### Task description
Locate the word "pixels" in the entries below, then gather every line that holds it.

### Input for this task

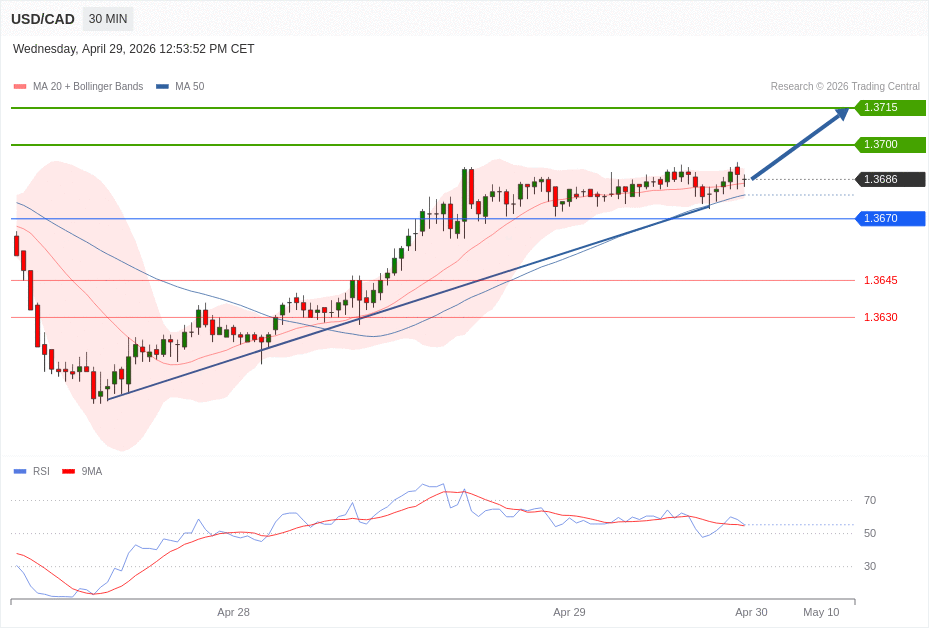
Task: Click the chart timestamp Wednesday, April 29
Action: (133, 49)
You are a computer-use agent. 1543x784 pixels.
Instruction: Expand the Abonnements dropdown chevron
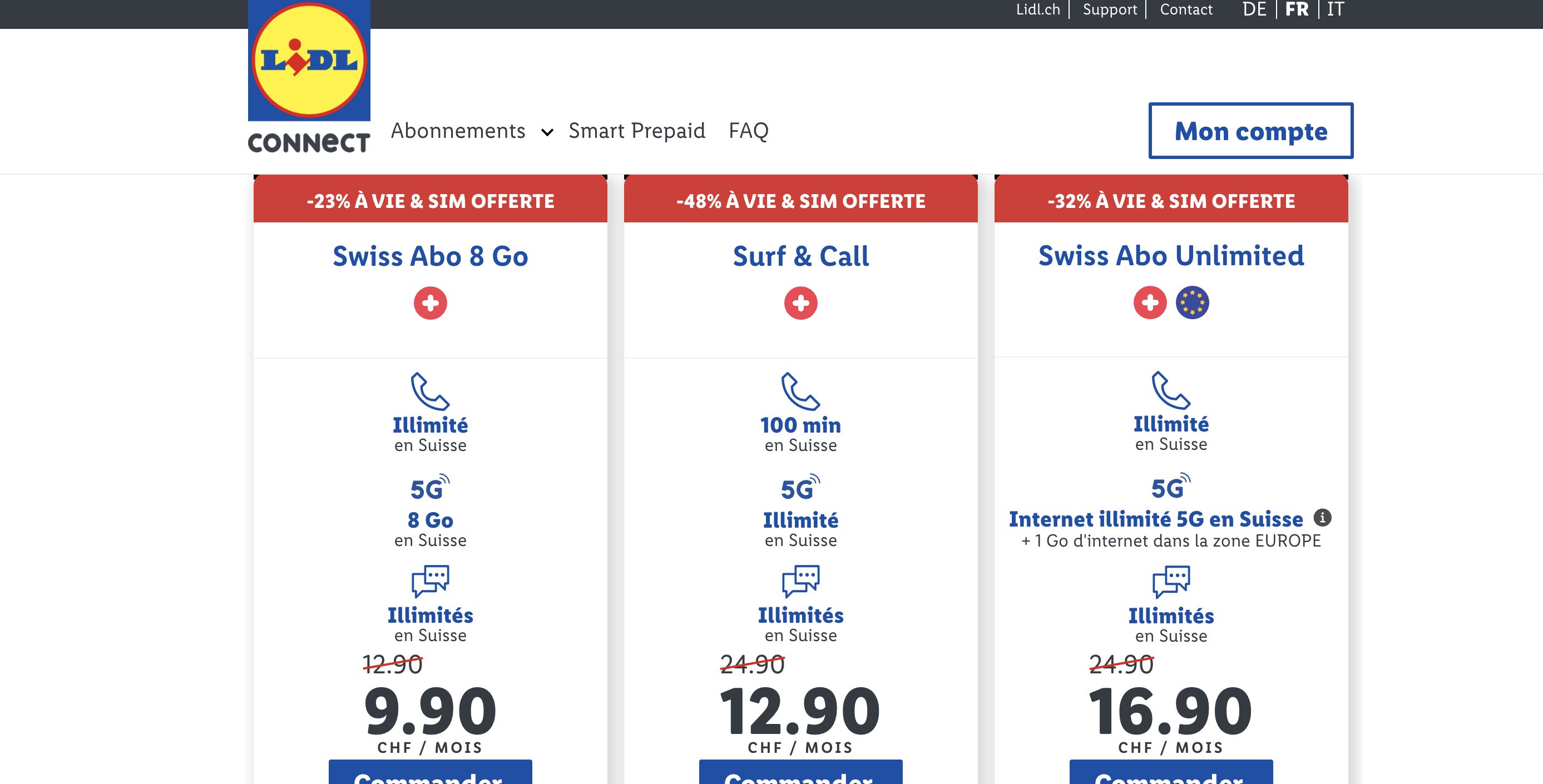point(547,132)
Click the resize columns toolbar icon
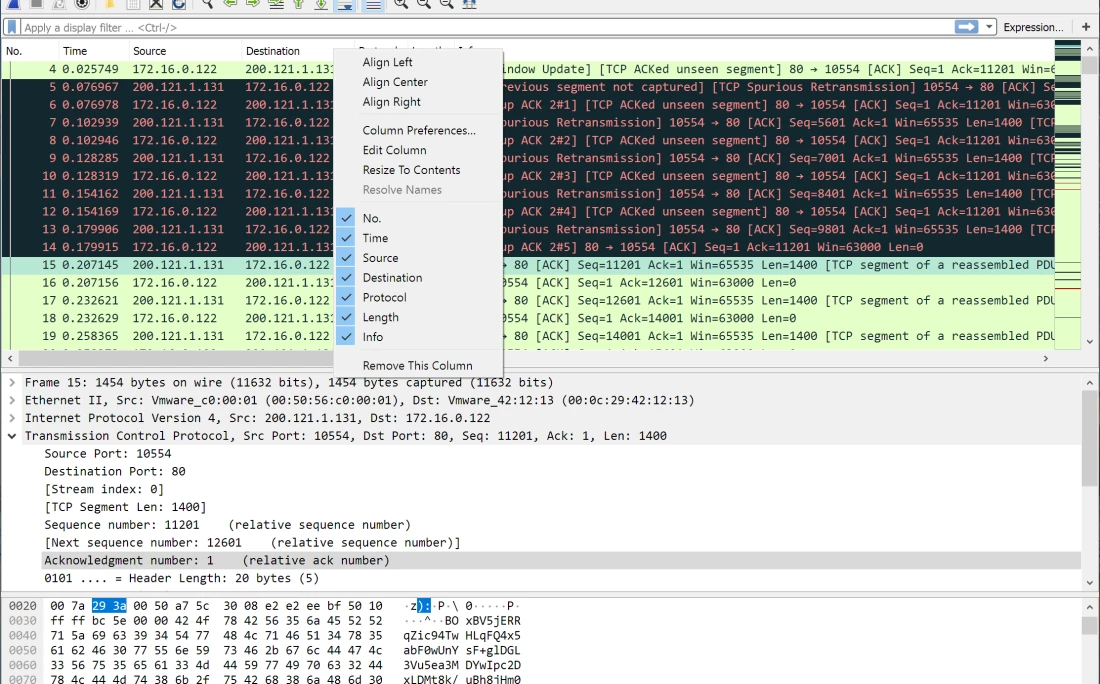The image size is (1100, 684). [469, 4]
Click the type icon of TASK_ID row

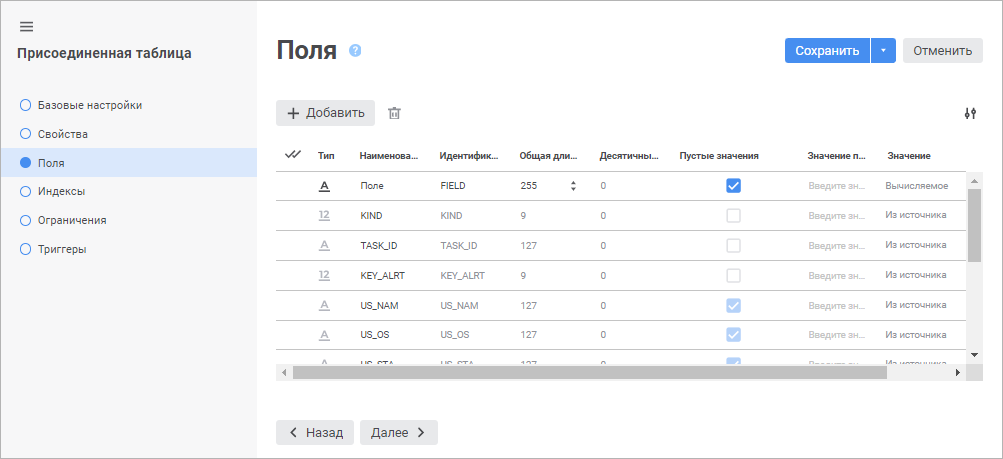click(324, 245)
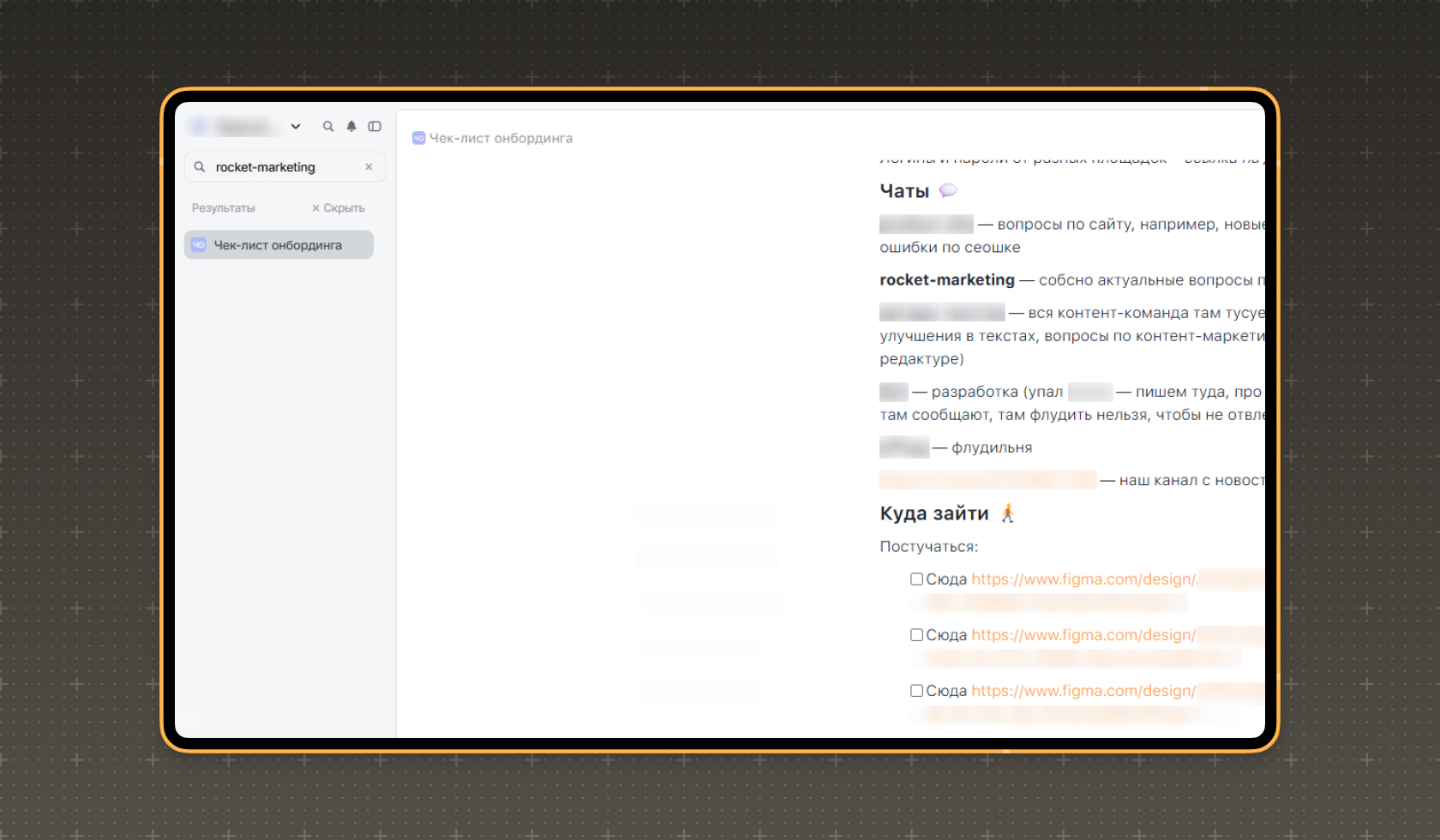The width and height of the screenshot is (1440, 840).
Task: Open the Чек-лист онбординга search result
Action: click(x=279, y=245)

* * *

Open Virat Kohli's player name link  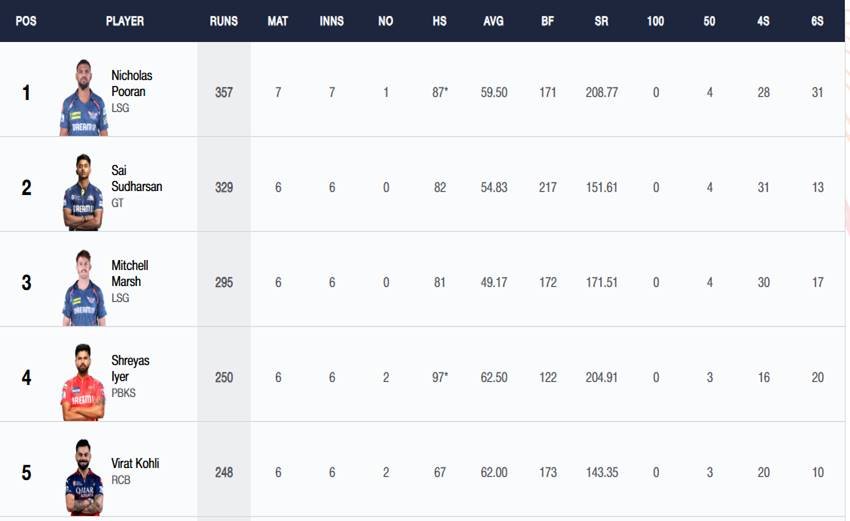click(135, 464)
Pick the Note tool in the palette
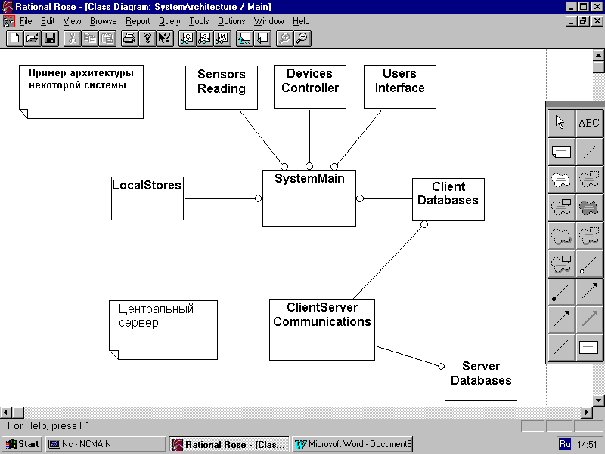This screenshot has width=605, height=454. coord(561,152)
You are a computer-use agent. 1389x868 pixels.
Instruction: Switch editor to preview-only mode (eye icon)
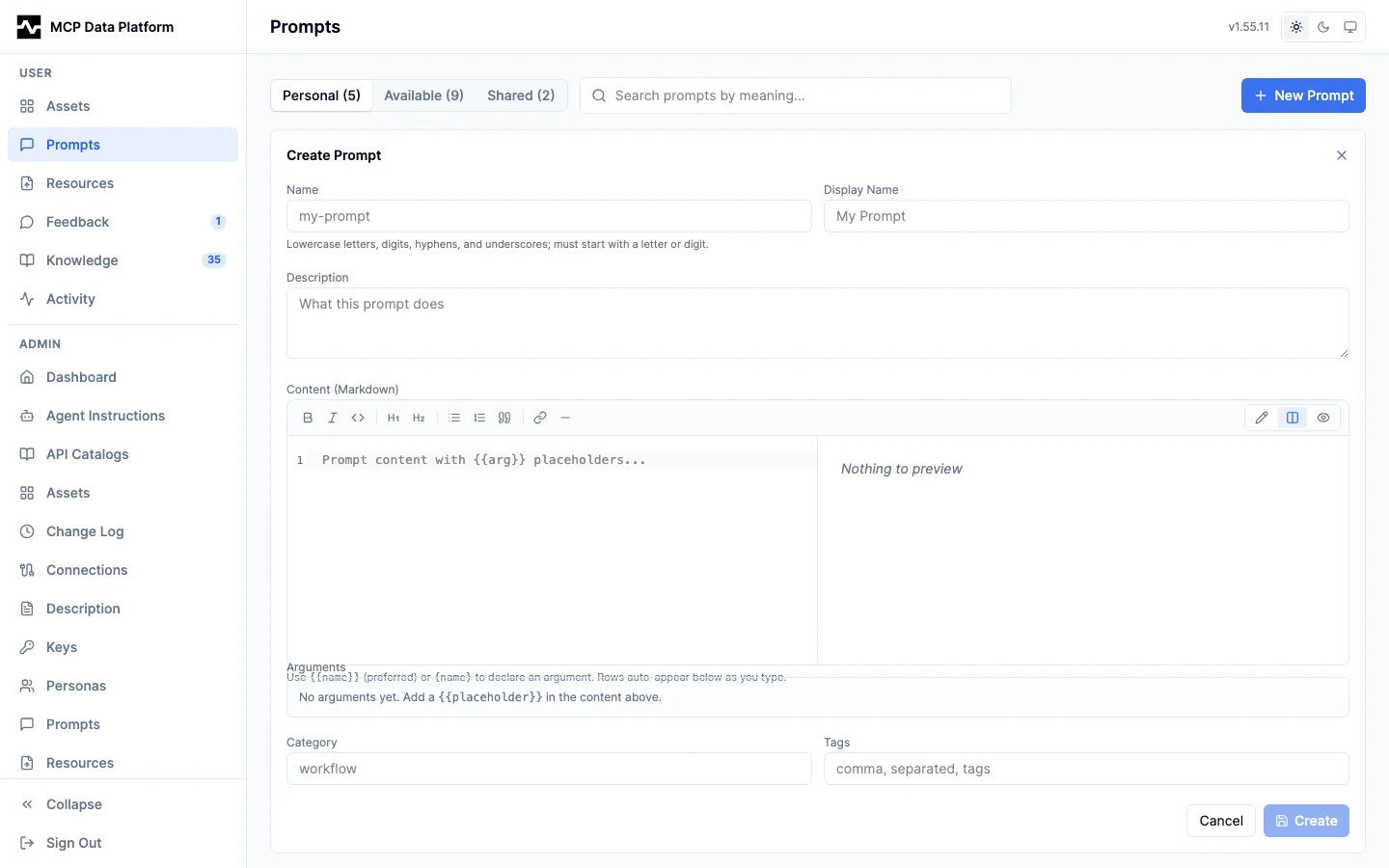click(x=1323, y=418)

---

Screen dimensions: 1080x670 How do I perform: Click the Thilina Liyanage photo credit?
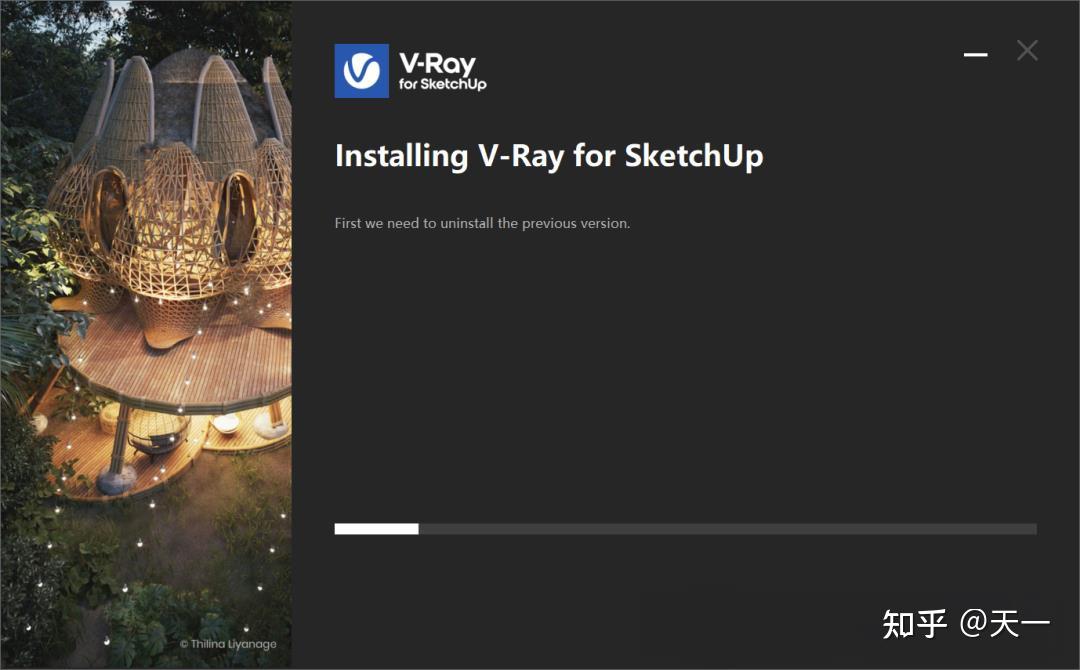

### Task answer
You are a computer-use agent. 1543x784 pixels.
You are a computer-use agent. 1389x868 pixels.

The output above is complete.